VIRGINIE, LOUISA, CRÉPU.

Air : Marche du Serment.

Allons à ce bal
Dont le signal
Déjà s’apprête !
Nous serons, vraiment !
De cette fête
L’ornement !

La musique continue à l’orchestre piano.

CRÉPU, à part.

Et s’il allait prendre fantaisie à ce jeune farceur de pénétrer dans les pénates de Mme Crépu ?... il est capable de tout... ça serait joli que ça m’arrivât... à moi !... Un moment !... un moment !... enfermons notre honneur à double tour...

Il ferme la porte à droite et en prend la clef.

VIRGINIE.

Qu’est-ce que vous faites donc là, monsieur Crépu ?

CRÉPU.

Rien... rien... c’est que ma femme est bien peureuse... Mettons mes gants jaunes.

REPRISE.

Air : Marche du Serment.

Allons à ce bal
Dont le signal
Déjà s’apprête !
Nous serons, vraiment !
De cette fête
L’ornement !

Crépu donne la main à Louisa ; ils se dirigent vers le fond : Virginie suit Mme Dalimbert.

 

 

ACTE II

 

Le théâtre représente une chambre de garçon.

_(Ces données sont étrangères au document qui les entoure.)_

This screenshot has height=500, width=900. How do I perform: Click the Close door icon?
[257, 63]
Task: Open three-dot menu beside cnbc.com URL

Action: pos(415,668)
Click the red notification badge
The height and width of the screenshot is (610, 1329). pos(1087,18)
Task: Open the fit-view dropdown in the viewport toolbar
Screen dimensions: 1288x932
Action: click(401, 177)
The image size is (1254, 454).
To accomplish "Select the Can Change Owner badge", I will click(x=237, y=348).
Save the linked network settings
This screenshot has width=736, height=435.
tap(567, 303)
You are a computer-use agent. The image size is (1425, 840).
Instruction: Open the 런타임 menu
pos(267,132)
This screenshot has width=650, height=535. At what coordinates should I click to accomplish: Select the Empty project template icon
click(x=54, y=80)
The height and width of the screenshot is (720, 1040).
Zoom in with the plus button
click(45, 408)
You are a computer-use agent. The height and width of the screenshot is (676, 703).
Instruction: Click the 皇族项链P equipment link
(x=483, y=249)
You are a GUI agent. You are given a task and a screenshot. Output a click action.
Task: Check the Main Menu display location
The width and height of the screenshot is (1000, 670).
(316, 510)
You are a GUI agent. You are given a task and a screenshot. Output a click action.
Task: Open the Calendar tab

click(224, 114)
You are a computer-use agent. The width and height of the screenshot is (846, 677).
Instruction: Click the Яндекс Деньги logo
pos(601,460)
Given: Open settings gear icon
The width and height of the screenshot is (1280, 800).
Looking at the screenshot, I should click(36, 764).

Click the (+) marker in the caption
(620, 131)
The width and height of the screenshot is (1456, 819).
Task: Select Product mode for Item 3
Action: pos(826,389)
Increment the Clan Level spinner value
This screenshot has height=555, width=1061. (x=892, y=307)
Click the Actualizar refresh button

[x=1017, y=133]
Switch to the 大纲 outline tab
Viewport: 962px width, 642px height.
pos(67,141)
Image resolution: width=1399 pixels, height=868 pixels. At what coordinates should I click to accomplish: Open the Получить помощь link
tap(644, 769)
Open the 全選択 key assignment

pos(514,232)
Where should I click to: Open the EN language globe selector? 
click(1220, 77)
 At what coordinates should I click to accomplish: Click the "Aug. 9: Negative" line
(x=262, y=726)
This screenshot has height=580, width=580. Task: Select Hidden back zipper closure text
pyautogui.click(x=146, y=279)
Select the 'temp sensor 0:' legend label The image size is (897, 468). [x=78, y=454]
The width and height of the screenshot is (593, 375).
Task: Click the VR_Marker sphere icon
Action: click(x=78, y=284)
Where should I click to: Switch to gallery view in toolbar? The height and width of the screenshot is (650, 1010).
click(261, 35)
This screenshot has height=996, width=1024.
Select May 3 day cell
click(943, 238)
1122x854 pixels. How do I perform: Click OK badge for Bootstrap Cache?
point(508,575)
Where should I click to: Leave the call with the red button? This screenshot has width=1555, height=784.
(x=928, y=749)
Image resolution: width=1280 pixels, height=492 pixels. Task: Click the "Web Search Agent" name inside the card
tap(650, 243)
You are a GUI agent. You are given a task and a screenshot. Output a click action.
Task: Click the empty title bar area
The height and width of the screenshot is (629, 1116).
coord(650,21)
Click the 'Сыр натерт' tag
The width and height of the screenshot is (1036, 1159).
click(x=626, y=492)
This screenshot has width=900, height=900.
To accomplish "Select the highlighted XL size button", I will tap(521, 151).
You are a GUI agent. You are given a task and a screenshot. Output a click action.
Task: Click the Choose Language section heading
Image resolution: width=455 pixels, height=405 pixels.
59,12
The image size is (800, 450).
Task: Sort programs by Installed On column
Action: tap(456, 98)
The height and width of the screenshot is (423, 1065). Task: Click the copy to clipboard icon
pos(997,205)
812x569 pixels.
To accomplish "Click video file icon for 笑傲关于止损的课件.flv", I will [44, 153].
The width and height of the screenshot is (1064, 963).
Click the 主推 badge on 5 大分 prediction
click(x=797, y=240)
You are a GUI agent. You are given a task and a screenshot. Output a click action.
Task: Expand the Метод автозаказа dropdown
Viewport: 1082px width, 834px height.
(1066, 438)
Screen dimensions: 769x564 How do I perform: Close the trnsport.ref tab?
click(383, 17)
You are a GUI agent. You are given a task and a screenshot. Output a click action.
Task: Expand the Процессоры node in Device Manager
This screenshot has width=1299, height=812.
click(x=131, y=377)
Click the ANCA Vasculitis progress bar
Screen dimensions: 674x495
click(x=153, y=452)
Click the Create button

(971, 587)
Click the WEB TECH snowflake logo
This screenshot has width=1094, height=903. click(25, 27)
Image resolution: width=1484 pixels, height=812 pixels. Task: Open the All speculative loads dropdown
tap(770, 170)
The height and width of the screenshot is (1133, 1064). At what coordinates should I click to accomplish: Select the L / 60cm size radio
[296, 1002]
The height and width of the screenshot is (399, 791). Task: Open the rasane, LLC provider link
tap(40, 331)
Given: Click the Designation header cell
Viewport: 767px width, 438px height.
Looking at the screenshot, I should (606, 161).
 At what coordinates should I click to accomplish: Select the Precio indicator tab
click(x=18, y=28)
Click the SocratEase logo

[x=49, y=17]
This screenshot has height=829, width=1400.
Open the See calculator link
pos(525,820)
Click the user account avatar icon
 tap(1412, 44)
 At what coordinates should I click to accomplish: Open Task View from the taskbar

Au fond deux portes parallèles ; celle de droite conduit au dehors et celle de gauche à un escalier dérobé ; au font, entre les deux portes, une grande armoire ; à droite une croisée ; à gauche, au deuxième plan, une armoire ; au premier plan une cheminée ; sur le devant, à gauche, une table, dessus un pupitre avec plumes, papier, etc. ; dessous la table un petit tabouret de pied ; chaises, livres ; derrière la table, un paravent à demi fermé.

 

 

Scène première

 

FRÉDÉRIC, seul

 

Il entre comme un homme fatigué, jette son chapeau et ses gants sur une chaise.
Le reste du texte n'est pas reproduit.